The next thing I know, we're approaching a *camp* after having walked through the snow all day.  We're all *exhausted*, stumbling and *falling down*.  I fall down and have to *crawl* the remaining few feet to the camp.  We are greeted by a group of scruffy looking *miners* standing around the front of the camp.  One of them is just putting the finishing touches on a long *joint* rolled in dirty looking rolling papers.  Upon see that these guys smoke, the members of my party exclaim "All right!  Lets get rolling!"  We enter into the main building.

I stand by the window admiring the fantastic display of stars in the sky, thinking about our hunt for UFOs.  One of the guys in my group walks up behind me and begins *grinding my ass* with his crotch.  I'm creeped out and pissed off, so I shove the guy and yell *"How about I beat your sorry ass!?!?"*

I'm making a big scene, which attracts the attention of three of the camp residents, who are all *8 feet tall*.  They walk up and stare me down threateningly with their arms crossed , not saying a word.  "Wow, you guys are tall!" I say to them.

The guy in the middle is a *bald cyclops* wearing glasses with only one lens for his single eye.  He's wearing a light blue t-shirt that has a caricature of him and three other guys on the front.  The cyclops sees me looking at his shirt and *accuses* me of avoiding looking at his face because he's a freak.  He's really upset by my behavior, and I think his reaction is completely unjustified.  I try to explain that I was just checking out his shirt, but he's convinced I'm treating him like a freak, and just goes on and on about it.

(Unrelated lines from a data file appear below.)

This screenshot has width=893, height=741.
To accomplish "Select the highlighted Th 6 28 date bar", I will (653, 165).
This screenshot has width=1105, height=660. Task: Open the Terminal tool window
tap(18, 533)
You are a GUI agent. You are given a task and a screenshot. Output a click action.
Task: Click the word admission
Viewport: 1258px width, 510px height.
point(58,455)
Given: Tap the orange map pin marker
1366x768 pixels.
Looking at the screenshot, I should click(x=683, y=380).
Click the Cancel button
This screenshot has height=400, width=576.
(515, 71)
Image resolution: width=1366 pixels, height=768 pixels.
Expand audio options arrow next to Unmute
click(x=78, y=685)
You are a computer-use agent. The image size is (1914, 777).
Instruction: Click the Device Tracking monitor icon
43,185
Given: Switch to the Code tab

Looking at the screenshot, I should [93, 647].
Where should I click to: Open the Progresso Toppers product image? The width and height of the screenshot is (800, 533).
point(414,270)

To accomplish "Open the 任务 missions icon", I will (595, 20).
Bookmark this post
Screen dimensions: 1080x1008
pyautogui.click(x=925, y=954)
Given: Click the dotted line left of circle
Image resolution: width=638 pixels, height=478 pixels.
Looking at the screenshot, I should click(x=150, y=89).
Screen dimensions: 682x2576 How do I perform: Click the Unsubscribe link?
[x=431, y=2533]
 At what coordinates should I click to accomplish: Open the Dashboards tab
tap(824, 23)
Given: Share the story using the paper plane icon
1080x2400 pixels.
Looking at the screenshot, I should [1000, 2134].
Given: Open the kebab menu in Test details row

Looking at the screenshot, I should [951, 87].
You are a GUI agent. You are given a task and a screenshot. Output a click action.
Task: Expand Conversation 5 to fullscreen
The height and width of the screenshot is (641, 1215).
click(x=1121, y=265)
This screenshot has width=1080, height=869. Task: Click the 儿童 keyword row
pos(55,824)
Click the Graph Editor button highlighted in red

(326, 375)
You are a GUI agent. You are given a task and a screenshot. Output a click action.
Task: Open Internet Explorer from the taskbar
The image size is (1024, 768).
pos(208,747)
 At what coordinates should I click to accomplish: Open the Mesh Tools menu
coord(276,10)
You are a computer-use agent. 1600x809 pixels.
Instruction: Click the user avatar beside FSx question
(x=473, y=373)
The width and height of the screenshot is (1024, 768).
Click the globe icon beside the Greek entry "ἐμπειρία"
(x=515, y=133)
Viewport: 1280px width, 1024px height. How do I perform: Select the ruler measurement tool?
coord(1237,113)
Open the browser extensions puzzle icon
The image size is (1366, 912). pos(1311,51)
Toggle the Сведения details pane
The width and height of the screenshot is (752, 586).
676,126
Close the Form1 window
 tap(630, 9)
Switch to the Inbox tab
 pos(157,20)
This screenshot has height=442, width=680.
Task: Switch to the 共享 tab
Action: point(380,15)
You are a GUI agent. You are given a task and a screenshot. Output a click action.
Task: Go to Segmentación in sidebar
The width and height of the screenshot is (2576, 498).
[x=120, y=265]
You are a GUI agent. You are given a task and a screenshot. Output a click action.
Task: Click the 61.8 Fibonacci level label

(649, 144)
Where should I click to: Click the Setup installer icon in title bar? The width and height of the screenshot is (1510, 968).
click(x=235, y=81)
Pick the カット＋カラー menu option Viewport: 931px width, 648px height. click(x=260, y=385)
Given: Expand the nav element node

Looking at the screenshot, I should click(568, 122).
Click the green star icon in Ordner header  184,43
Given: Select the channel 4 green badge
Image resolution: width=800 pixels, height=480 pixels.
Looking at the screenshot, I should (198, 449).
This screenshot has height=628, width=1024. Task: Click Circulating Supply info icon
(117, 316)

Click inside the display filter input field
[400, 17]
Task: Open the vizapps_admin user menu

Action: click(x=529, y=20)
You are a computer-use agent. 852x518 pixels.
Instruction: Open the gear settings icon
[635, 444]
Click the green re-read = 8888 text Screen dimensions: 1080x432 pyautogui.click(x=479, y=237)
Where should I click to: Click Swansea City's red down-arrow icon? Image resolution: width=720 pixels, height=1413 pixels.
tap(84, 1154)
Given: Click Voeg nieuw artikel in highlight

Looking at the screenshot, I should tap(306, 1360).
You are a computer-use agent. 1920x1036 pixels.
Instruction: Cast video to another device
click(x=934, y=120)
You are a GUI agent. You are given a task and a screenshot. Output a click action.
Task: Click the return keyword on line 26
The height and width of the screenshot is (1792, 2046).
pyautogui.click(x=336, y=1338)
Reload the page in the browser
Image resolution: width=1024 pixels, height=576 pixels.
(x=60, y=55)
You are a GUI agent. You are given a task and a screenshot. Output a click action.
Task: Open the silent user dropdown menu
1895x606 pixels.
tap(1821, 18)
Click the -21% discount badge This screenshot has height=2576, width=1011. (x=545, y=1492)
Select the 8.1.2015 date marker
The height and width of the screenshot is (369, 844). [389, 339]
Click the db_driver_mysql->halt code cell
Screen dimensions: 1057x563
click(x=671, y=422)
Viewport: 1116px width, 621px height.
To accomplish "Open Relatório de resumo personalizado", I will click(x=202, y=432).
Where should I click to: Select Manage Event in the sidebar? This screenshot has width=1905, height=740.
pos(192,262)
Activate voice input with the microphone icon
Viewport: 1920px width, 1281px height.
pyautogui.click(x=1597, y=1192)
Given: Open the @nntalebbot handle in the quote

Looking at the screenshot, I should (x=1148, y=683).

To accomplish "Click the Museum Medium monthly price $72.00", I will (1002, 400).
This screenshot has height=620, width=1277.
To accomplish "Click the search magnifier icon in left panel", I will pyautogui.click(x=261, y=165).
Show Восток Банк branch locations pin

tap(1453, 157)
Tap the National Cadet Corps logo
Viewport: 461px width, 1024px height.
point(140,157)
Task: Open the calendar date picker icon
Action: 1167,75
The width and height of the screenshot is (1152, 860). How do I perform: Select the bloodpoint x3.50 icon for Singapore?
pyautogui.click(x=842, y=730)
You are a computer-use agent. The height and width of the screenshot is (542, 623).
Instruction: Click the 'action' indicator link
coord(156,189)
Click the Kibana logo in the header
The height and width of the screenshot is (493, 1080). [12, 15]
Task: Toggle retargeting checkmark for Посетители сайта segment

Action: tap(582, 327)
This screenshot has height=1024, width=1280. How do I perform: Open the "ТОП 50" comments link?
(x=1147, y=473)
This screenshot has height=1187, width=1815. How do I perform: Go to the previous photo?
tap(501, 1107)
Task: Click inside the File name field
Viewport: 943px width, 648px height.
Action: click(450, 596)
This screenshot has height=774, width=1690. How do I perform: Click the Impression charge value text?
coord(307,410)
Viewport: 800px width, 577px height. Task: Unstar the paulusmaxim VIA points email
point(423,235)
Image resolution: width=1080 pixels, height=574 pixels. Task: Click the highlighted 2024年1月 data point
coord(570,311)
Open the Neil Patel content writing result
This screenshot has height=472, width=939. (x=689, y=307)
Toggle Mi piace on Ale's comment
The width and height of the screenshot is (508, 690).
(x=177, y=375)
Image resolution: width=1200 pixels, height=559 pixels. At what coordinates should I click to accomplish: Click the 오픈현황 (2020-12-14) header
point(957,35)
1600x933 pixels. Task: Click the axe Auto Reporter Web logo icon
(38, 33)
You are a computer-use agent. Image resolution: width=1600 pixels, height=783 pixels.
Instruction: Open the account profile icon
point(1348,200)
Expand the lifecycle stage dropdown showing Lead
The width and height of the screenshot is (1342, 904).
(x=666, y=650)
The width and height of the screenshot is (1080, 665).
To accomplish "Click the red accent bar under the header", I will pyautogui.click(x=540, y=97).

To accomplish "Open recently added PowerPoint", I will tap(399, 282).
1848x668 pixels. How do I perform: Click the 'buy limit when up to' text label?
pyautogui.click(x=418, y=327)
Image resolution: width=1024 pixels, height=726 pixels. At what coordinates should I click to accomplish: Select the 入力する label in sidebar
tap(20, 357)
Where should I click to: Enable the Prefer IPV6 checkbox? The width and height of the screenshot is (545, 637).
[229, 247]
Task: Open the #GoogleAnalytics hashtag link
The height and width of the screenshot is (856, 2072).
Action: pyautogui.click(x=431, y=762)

"You do know you're completely fucking nuts, right?" I say to the cyclops, but he doesn't want to hear it, and his two tall buddies are still staring me down.  Tired of this crap, I yell *"I'll kick every single one of your asses!!!"*

An elderly eskimo woman who seems to be the leader *intervenes* before things get out of hand, and leads me away from the cyclops.  As we walk, I see the whole place is populated by *circus freaks*.  "You'll have to excuse them," explains the eskimo woman, "they are very sensitive about their appearance.  That's why they have to live up here in isolation, because the *rest of the world won't accept them*."

The eskimo woman gives me a tour of the camp, and shows me a stone with a *black sun painted* on it.  It a *sacred place* for the people at the camp.  As we wander around, I'm constantly accosted by homosexuals who want to do me, and freaks who want to fight me.  The *violent atmosphere* escalates until all the people in the camp are fighting amongst themselves, and I see some guy get his *hands cut off*.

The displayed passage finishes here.